* **DOCUMENT EXCERPT**
=======

Bank of Nova Scotia analyst Mark Neville, who has street-high share price targets on Magna International Inc. and Linamar Corp., slashed his third-quarter profit estimates by about 5.5 per cent on Magna and Martinrea International Inc. in an Oct. 4 report.

“While the estimated sales impact is significantly less, we would expect to see high decremental margins on the lost sales as the companies, in our opinion, would be unable to fully adjust the cost base,” Neville said in the report. He had cut Linamar’s forecast by 20 per cent in an Oct. 2 report after the company issued a profit warning last week in part because of the strike.

Shares of Canada’s auto parts makers have slumped since the start of the U.S. strike last month: Linamar has dropped 13 per cent, Martinrea lost 12 per cent and Magna fell 6 per cent. General Motors slipped as much as 1.8 per cent Monday, extending its decline since the strike started to 11 per cent.

Negotiations between GM and UAW have “taken a turn for the worse” after the union made an offer on Saturday evening, a union official said. The strike that took effect Sept. 16 has cut GM production by more than 8,000 vehicles a day, according to calculations by analysts at Credit Suisse and IHS Markit. The cost to the automaker has exceeded US$1 billion, with GM losing about US$82 million of potential profit in North America every day of the strike, JPMorgan analyst Ryan Brinkman wrote last week.

Scotiabank’s Neville cut Magna’s quarterly earnings per share estimate to US$1.40, with the average consensus at US$1.42, according to data compiled by Bloomberg. Martinrea’s forecast was reduced to CUS$0.50, with the street average at CUS$0.54.

GM is Magna’s largest customer, making up about 15 per cent of its sales and it’s a “top customer” for Martinrea, Neville said. “While the strike is limited to U.S. workers/facilities, the impact has started to ripple through the North American supply chain,” he said.

=======

* **WHAT IS EXPECTED**
Copy the strike report from "Scotiabank’s Neville cut" to "average at CUS$0.54.", renaming "street average" as "analyst average".

=======

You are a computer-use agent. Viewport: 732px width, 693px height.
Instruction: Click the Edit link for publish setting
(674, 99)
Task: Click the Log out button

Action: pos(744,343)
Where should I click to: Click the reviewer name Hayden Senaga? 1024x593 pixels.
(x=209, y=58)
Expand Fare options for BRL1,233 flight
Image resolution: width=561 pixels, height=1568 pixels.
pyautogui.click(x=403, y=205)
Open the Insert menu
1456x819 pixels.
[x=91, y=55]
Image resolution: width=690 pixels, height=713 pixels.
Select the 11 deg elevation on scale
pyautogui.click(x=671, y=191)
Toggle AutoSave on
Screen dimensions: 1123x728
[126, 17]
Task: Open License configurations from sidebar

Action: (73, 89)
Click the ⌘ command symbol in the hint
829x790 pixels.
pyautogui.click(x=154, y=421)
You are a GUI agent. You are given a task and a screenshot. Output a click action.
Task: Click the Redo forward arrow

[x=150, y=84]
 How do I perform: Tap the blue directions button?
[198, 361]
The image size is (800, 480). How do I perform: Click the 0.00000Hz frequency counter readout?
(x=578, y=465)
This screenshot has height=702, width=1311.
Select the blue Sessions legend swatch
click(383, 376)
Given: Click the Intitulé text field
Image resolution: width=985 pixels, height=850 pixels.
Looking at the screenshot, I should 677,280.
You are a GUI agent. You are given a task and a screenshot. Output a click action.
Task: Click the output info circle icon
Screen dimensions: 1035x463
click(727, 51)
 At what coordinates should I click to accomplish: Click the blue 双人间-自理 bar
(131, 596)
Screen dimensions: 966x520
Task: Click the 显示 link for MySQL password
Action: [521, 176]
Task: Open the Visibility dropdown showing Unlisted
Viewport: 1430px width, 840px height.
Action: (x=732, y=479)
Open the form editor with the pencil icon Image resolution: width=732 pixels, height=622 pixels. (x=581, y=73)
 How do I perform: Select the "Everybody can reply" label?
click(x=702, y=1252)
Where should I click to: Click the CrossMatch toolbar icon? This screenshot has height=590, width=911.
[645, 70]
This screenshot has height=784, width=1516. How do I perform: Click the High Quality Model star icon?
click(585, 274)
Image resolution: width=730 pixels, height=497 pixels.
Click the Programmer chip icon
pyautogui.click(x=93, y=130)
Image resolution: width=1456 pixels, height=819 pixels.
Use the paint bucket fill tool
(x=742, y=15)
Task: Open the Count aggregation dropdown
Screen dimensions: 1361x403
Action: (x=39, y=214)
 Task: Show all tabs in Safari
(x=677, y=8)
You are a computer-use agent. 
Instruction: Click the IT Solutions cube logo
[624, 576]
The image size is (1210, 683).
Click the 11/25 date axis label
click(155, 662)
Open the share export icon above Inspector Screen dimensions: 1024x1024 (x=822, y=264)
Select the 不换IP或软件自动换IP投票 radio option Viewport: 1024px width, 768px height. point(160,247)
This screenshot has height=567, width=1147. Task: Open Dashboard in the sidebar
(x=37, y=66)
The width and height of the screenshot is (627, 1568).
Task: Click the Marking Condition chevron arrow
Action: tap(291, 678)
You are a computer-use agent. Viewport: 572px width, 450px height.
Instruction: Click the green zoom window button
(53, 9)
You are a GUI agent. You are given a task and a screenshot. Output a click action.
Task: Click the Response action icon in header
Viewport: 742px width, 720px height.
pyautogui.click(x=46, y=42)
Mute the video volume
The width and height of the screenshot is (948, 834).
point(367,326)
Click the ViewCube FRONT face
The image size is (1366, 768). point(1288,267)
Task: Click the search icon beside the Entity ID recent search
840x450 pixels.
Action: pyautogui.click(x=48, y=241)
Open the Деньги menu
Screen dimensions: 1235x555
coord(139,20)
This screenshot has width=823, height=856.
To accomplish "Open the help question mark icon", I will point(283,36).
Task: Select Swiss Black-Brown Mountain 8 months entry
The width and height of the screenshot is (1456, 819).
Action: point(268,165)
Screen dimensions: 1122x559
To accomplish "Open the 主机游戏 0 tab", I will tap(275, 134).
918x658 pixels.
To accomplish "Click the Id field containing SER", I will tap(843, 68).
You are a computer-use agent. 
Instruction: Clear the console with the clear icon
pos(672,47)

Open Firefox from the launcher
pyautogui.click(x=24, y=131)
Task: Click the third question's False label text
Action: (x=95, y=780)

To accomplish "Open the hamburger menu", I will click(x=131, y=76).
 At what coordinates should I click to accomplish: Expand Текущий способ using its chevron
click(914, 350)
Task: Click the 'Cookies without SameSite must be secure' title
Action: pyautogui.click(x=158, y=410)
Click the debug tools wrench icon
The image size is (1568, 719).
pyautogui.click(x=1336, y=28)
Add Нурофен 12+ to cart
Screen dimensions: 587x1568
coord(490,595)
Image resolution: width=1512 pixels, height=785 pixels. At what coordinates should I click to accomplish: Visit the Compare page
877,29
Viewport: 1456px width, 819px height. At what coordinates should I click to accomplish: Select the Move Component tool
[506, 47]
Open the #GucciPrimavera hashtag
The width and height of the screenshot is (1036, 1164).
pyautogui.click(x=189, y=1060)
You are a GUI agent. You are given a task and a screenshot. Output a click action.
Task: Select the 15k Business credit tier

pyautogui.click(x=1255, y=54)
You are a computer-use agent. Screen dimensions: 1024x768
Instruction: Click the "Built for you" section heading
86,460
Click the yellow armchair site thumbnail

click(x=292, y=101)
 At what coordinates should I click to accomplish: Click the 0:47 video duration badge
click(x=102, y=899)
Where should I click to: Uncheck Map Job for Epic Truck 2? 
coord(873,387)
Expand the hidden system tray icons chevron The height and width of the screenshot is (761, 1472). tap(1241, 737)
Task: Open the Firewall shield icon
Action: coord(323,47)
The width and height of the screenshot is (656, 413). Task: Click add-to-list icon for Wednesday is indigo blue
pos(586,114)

=======

* **RESULT FOR THIS TASK**
Scotiabank’s Neville cut Magna’s quarterly earnings per share estimate to US$1.40, with the average consensus at US$1.42, according to data compiled by Bloomberg. Martinrea’s forecast was reduced to CUS$0.50, with the analyst average at CUS$0.54.